The unpublished report had examined Israel’s long-standing refusal to allow Palestinian refugees to return to their homes and concluded that the policy could constitute a crime against humanity under international law.
Shakir told Al Jazeera that the report connected “the erasure of camps in Gaza with the emptying of camps in the West Bank, with the full assault led by the Israeli government against UNRWA, the UN aid agency for Palestinian refugees and underscoring how in the midst of this Nakba 2.0 that we’re seeing unfold beyond us, it’s critical that we learn the lessons from Nakba 1.0.”

The report had cleared multiple internal review stages and was set to be published on Dec. 4 before it was suddenly halted, according to the researchers.

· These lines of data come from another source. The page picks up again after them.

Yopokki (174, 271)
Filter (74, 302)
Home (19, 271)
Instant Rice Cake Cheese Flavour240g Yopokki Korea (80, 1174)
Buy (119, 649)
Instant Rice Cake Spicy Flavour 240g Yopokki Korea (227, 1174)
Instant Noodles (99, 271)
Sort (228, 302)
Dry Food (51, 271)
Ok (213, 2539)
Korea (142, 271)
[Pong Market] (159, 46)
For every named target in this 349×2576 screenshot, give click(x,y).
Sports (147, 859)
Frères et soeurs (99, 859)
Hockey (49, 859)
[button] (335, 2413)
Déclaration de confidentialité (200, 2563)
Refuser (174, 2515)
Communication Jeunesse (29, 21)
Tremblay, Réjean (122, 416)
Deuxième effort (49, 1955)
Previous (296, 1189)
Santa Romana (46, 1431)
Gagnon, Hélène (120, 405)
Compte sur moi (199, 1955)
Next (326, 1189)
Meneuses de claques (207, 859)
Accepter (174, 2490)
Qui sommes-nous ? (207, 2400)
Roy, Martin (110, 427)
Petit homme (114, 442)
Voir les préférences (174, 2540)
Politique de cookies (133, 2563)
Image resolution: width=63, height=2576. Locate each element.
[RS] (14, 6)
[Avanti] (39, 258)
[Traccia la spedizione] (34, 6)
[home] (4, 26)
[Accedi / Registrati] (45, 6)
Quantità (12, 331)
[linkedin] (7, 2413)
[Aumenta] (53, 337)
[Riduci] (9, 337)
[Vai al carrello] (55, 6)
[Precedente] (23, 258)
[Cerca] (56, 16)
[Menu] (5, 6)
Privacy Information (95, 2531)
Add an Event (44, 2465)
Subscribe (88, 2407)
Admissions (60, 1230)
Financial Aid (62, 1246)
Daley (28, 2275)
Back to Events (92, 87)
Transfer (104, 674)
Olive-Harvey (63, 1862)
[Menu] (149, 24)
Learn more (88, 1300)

In his resignation letter, Shakir said senior leadership had warned the report could be misread by “detractors” as a call to “demographically extinguish the Jewishness of the Israeli state,” according to Al Jazeera.
“I have lost my faith in the integrity of how we do our work and our commitment to principled reporting on the facts and application of the law,” he wrote.
HRW said in a statement to Al Jazeera that the report had “raised complex and consequential issues.”
“In our review process, we concluded that aspects of the research and the factual basis for our legal conclusions needed to be strengthened to meet Human Rights Watch’s high standards,” it said.
“For that reason, the publication of the report was paused pending further analysis and research. This process is ongoing,” it added.
Shakir spent years documenting abuses in Israel, the occupied West Bank and Gaza and was deported by the Israeli government in 2019 over his advocacy.